# WHAT YOU NEED TO DO
Considering the entries that follow, report how many lines include the string "header", giving the number alone.

# Collected data
■ ■ ■ ■ ■

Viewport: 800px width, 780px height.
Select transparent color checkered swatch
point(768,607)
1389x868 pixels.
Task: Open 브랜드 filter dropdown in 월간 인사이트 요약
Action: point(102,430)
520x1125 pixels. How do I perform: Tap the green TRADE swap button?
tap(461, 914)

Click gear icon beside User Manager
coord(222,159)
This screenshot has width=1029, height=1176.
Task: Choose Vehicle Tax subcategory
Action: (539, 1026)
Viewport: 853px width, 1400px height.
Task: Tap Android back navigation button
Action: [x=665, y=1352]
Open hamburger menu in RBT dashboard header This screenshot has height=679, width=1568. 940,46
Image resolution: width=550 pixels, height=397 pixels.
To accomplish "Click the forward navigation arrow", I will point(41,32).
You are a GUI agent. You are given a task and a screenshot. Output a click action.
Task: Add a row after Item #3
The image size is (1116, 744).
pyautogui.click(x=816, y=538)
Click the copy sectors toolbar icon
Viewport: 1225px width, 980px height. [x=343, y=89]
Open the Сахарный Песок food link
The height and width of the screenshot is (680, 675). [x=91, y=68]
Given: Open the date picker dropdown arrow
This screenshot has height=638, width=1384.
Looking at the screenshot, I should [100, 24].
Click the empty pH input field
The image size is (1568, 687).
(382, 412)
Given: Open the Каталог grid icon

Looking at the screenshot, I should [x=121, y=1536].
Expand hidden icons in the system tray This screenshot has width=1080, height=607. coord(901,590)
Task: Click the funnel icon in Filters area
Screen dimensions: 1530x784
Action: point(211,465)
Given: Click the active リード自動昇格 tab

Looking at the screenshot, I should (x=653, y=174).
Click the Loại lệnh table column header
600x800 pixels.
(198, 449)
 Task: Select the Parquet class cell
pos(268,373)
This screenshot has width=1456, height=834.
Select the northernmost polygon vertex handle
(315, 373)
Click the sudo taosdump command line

■ ■ ■ ■ ■

# SOLUTION TO THE PROBLEM
2